Don’t assume just because you’ve got an interview, you’ve got the job. When it comes to working in a ski resort, chances are that there are many candidates offering their services.
So here's how to increase your performance in the interview :
Make sure you have a reliable, high speed internet connection and a quiet setting if participating in virtual interviews.
Be punctual. Always arrive on time for the interview and make sure you are familiar with the platform or technology ahead of time. It is important to be aware of the different time zones too, British Columbia in Canada for example is often a day behind parts of the world.
Before the interview, prepare 3 or 4 questions to ask. These could be about the job, the resort, accommodation or employer team. Make sure they clarify anything you’re unsure of, but don’t make them all about money, as it might give the impression that’s your sole interest or motive.

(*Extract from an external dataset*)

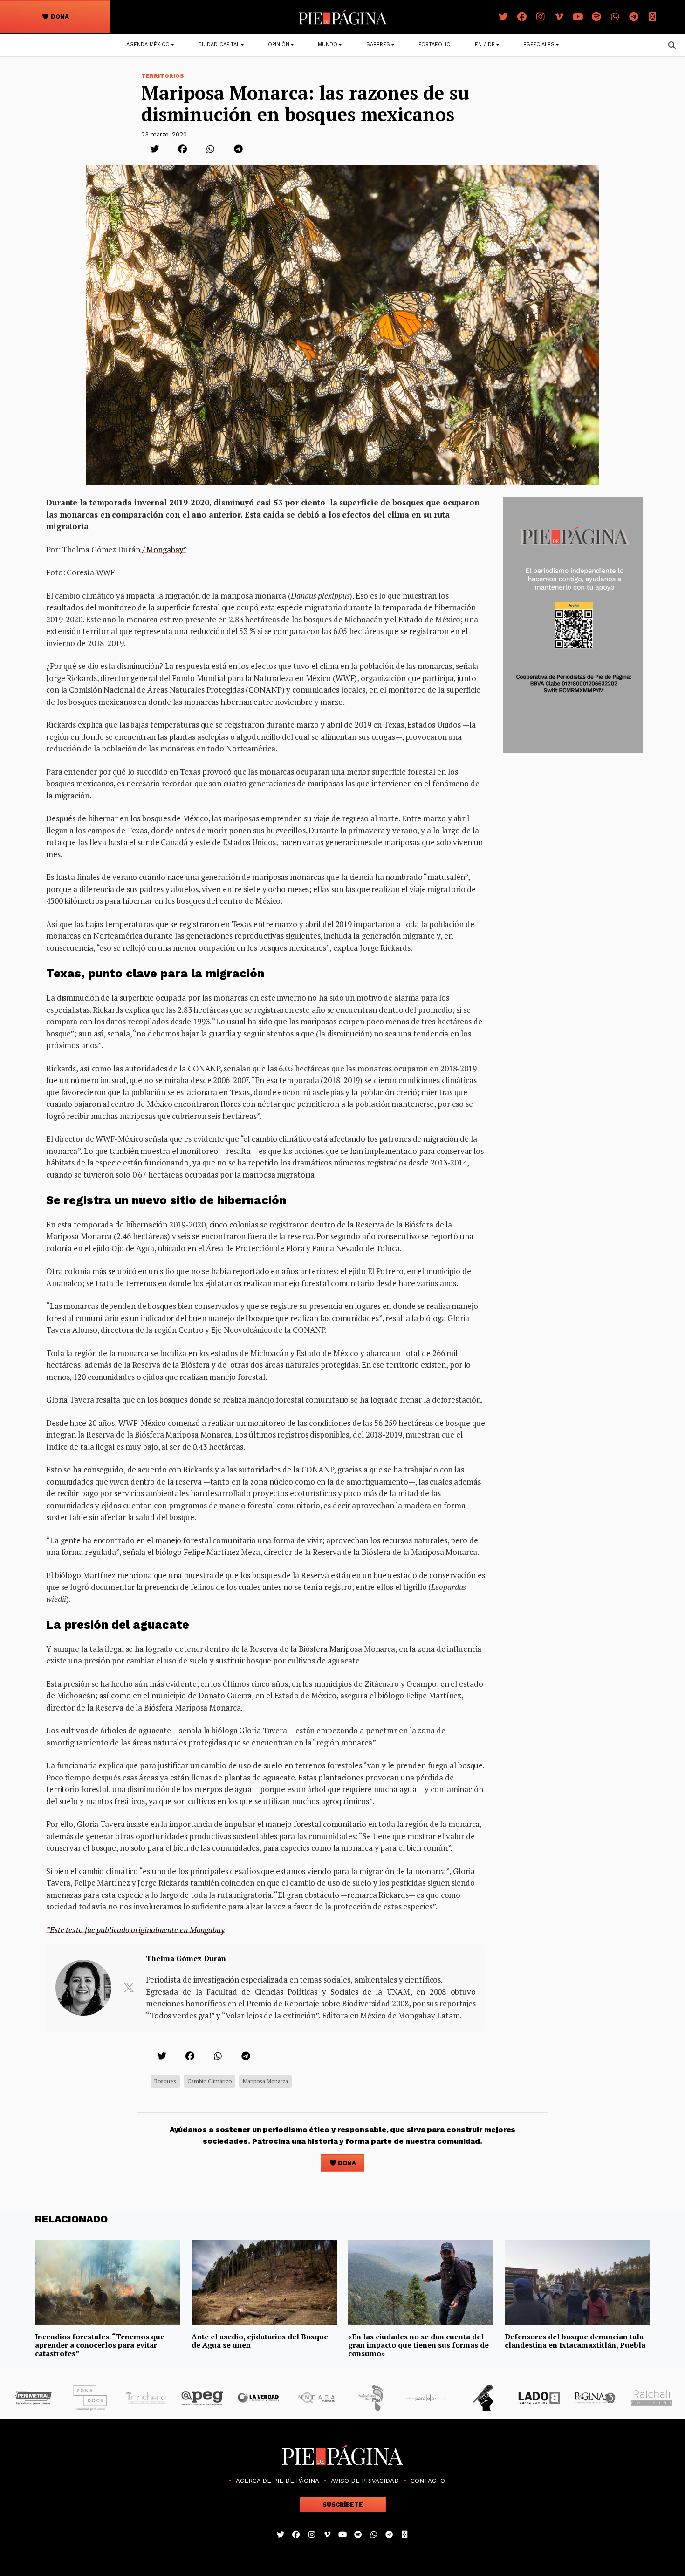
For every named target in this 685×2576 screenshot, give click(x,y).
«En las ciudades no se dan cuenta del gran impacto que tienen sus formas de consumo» (418, 2345)
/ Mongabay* (163, 549)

Ditto about putting too much emphasis on what free time you will have because, yep, everyone does know that this is your main motivation for working in a ski resort.
Dress appropriately; in most cases, smart-casual attire is suitable for the snowsports industry.
Speak clearly and confidently while maintaining good posture for the full duration of the interview.
Thoroughly research the resort and employer to demonstrate your interest. Building rapport with the interviewer is essential to stand out from the crowd.
Have any past work references ready, as they may be requested at the end or shortly after the interview.